Question

e\(^A\) denotes the exponential of a square matrix A. Suppose \( \lambda \) is an eigenvalue and \( \mathbf{v} \) is the corresponding eigen-vector of matrix A. Consider the following two statements: Statement 1: e\(^\lambda\) is an eigenvalue of e\(^A\). Statement 2: \( \mathbf{v} \) is an eigen-vector of e\(^A\). Which one of the following options is correct?

• A. Statement 1 is true and statement 2 is false.
• B. Statement 1 is false and statement 2 is true.
• C. Both the statements are correct.
• D. Both the statements are false.

Hint:

For a matrix exponential \( e^A \), if \( \lambda \) is an eigenvalue of \( A \), then \( e^\lambda \) is an eigenvalue of \( e^A \), and the eigenvectors remain the same.

Answer 1

The Correct Option is C

Step 1: Understanding the eigenvalue and eigenvector properties for matrix exponentials.
For a matrix \( A \) with eigenvalue \( \lambda \) and corresponding eigenvector \( \mathbf{v} \), the following properties hold:
- Statement 1: If \( A \mathbf{v} = \lambda \mathbf{v} \), then it can be shown that \( e^A \mathbf{v} = e^\lambda \mathbf{v} \).
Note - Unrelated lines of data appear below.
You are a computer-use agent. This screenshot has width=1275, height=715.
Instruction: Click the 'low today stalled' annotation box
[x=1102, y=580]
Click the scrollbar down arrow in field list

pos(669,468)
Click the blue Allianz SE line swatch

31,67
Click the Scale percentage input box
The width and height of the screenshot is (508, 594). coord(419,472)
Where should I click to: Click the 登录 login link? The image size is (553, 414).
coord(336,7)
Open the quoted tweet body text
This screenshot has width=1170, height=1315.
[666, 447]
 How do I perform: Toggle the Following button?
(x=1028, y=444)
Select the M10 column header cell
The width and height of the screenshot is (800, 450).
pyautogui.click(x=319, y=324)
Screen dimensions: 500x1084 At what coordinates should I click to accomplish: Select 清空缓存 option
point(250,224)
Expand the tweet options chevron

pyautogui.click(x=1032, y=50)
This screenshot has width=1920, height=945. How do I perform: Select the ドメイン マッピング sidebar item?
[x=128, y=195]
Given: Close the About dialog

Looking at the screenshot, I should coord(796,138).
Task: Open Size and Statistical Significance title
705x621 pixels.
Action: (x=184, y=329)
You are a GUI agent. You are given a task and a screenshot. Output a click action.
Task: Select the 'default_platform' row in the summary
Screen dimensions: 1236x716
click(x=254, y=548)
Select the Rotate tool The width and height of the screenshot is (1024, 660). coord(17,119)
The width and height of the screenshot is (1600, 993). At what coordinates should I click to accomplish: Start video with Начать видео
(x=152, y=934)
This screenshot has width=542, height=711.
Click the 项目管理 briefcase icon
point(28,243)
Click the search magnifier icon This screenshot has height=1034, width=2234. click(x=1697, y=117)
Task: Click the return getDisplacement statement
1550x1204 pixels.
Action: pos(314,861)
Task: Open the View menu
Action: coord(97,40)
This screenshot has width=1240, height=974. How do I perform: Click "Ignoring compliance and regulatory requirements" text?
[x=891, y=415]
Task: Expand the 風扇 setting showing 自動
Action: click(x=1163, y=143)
Thus, \( e^\lambda \) is indeed an eigenvalue of \( e^A \). Therefore, Statement 1 is true.
- Statement 2: Since \( \mathbf{v} \) is an eigenvector of \( A \), it is also an eigenvector of \( e^A \) with eigenvalue \( e^\lambda \), as shown in Statement 1. Therefore, Statement 2 is also true.
Step 2: Conclusion.
Both statements are correct, so the correct answer is (C).